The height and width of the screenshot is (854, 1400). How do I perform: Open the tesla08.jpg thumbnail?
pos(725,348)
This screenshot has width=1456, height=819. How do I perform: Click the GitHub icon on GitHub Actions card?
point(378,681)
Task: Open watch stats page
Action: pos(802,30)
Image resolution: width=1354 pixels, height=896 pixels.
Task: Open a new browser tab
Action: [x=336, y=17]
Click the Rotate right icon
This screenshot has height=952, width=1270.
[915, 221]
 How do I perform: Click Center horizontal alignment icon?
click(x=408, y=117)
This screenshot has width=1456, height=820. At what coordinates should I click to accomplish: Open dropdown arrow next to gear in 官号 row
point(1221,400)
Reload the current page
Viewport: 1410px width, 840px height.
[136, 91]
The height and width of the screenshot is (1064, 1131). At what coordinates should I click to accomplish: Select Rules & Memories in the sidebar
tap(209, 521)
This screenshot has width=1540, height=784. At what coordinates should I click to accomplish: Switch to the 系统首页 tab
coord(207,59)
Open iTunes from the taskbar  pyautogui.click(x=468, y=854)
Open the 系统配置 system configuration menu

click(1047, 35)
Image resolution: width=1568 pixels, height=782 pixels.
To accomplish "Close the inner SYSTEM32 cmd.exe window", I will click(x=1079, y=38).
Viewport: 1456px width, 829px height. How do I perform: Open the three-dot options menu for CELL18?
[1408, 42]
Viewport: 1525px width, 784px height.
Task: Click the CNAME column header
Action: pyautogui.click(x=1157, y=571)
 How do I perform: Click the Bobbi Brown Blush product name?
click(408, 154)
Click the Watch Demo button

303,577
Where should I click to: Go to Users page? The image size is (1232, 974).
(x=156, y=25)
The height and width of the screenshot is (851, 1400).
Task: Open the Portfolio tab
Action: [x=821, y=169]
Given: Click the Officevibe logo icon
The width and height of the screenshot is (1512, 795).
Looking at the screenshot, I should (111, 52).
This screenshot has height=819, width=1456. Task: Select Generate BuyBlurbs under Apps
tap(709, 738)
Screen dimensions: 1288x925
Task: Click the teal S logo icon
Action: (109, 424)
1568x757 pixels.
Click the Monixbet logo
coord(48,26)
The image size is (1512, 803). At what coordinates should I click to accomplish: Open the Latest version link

....

## How to complete this task
The answer should be the entries, given again without a single difference.

## Task answer
The height and width of the screenshot is (854, 1400). How do I perform: Open the tesla08.jpg thumbnail?
pos(725,348)
This screenshot has width=1456, height=819. How do I perform: Click the GitHub icon on GitHub Actions card?
point(378,681)
Task: Open watch stats page
Action: pos(802,30)
Image resolution: width=1354 pixels, height=896 pixels.
Task: Open a new browser tab
Action: [x=336, y=17]
Click the Rotate right icon
This screenshot has height=952, width=1270.
[915, 221]
 How do I perform: Click Center horizontal alignment icon?
click(x=408, y=117)
This screenshot has width=1456, height=820. At what coordinates should I click to accomplish: Open dropdown arrow next to gear in 官号 row
point(1221,400)
Reload the current page
Viewport: 1410px width, 840px height.
[136, 91]
The height and width of the screenshot is (1064, 1131). At what coordinates should I click to accomplish: Select Rules & Memories in the sidebar
tap(209, 521)
This screenshot has width=1540, height=784. At what coordinates should I click to accomplish: Switch to the 系统首页 tab
coord(207,59)
Open iTunes from the taskbar  pyautogui.click(x=468, y=854)
Open the 系统配置 system configuration menu

click(1047, 35)
Image resolution: width=1568 pixels, height=782 pixels.
To accomplish "Close the inner SYSTEM32 cmd.exe window", I will click(x=1079, y=38).
Viewport: 1456px width, 829px height. How do I perform: Open the three-dot options menu for CELL18?
[1408, 42]
Viewport: 1525px width, 784px height.
Task: Click the CNAME column header
Action: pyautogui.click(x=1157, y=571)
 How do I perform: Click the Bobbi Brown Blush product name?
click(408, 154)
Click the Watch Demo button

303,577
Where should I click to: Go to Users page? The image size is (1232, 974).
(x=156, y=25)
The height and width of the screenshot is (851, 1400).
Task: Open the Portfolio tab
Action: [x=821, y=169]
Given: Click the Officevibe logo icon
The width and height of the screenshot is (1512, 795).
Looking at the screenshot, I should (111, 52).
This screenshot has height=819, width=1456. Task: Select Generate BuyBlurbs under Apps
tap(709, 738)
Screen dimensions: 1288x925
Task: Click the teal S logo icon
Action: (109, 424)
1568x757 pixels.
Click the Monixbet logo
coord(48,26)
The image size is (1512, 803). At what coordinates should I click to accomplish: Open the Latest version link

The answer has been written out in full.